To do:
1) What does the epoll text say on each point below? Answer each on its own line, marked to match.
(a) Which operating system is epoll specific to?
(b) Which system call creates an epoll file descriptor?
(c) What two things end the blocking of epoll_wait?
2) Could you retype the part of the epoll text that opens with the words containing "The first alternative" and closes with "BSD/MacOS-specific system call."?
3) How would you sum up the epoll text in two sentences?
== Text segment ==
The first alternative API that we'll look at is epoll. The bulk of what we've learnt about evented I/O is still applicable as-is. However, epoll is a Linux-specific system call. In order to support it as well as other platforms, we'll need to leverage Zig's comptime as well as some layer of abstraction. This is something we'll look at after exploring kqueue, a BSD/MacOS-specific system call.
The epoll API is three separate system calls. epoll_create1 is used to create an epoll file descriptor. You can think of this as our epoll instance. epoll_ctl is used to modify our instance. With it, we can add, modify and remove sockets that we want our instance to monitor. Finally, we have epoll_wait which blocks until one of the monitored sockets is ready or until the configured timeout is reached.
===
== The data ==
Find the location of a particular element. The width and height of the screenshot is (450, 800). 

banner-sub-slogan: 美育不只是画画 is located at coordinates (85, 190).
===
Task responses:
1)
(a) Linux.
(b) epoll_create1.
(c) One of the monitored sockets becoming ready, or the configured timeout being reached.

2)
The first alternative API that we'll look at is epoll. The bulk of what we've learnt about evented I/O is still applicable as-is. However, epoll is a Linux-specific system call. In order to support it as well as other platforms, we'll need to leverage Zig's comptime as well as some layer of abstraction. This is something we'll look at after exploring kqueue, a BSD/MacOS-specific system call.

3) Epoll is a Linux-specific system call, so supporting it along with other platforms will require Zig's comptime and some layer of abstraction. Its API consists of three system calls: epoll_create1 creates the instance, epoll_ctl adds, modifies and removes the sockets it monitors, and epoll_wait blocks until a monitored socket is ready or the configured timeout is reached.